USD gold price since 1970 to present. Pic: goldprice.org

Gold peaked at US$850/oz because interest rates were less than inflation, and then in 1981 the gold price fell until 2000 when interest rates were lifted above inflation rates and real interest rates became positive.

“Today, real interest rates are still very much negative at < 3% while inflation is greater than 8%. This is exactly the time you should own gold assets,” Grigor said.

“If real interest rates become positive e.g. 10% when inflation is only 8%, that is when you should exit gold.

“Will rates go this high? No-one is actually forecasting this, but it depends upon how well the central banks do this job in putting the inflation genie back into its bottle.”

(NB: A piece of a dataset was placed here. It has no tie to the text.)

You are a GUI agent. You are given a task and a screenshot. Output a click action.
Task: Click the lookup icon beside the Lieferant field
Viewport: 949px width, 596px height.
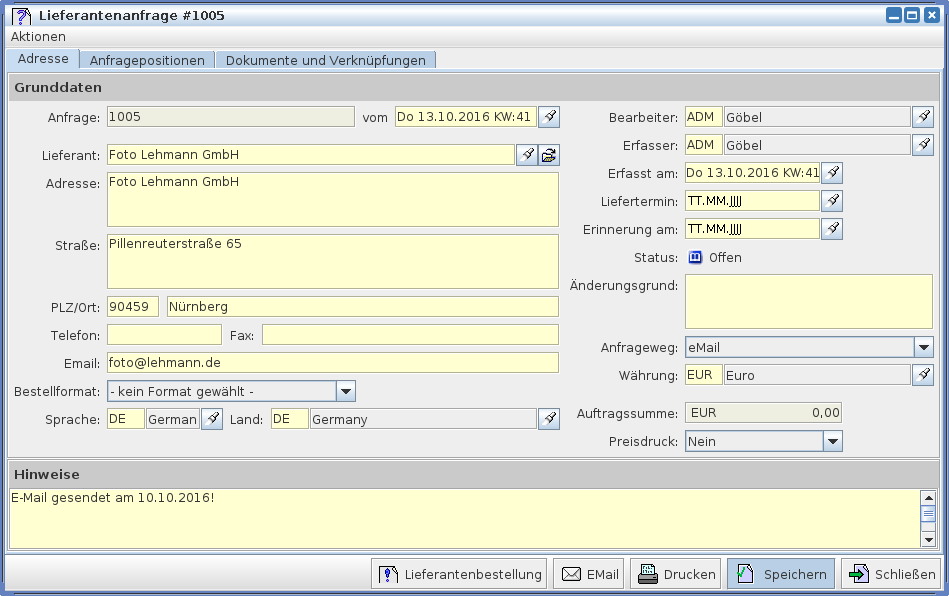(527, 155)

Gold could soften in the second half

Metals Focus says gold could soften in the second half of this year, but will continue to perform better than equities.

With economies slowing and inflation stubbornly high, the risk of stagflation is growing, while other systemic risks abound.

This should continue to encourage many investors to diversify into gold, Metals Focus says.

“Even at our forecast $US1,670 trough in late 2022, gold will be only 9% lower than at end-2021,” it says.

“Against this we expect to see double-digit declines for equities, high yield bonds and very possibly also investment-grade bonds.

“Importantly, at $1,830 in 2022, our full year average gold price forecast is an all-time high.”

But while the price is looking fairly solid, producers are tightening their belts, with a swathe of production downgrades from the likes of  Evolution Mining (ASX:EVN) and OZ Minerals (ASX:OZL) citing labour and fuel expenses, Covid cases and supply chain issues.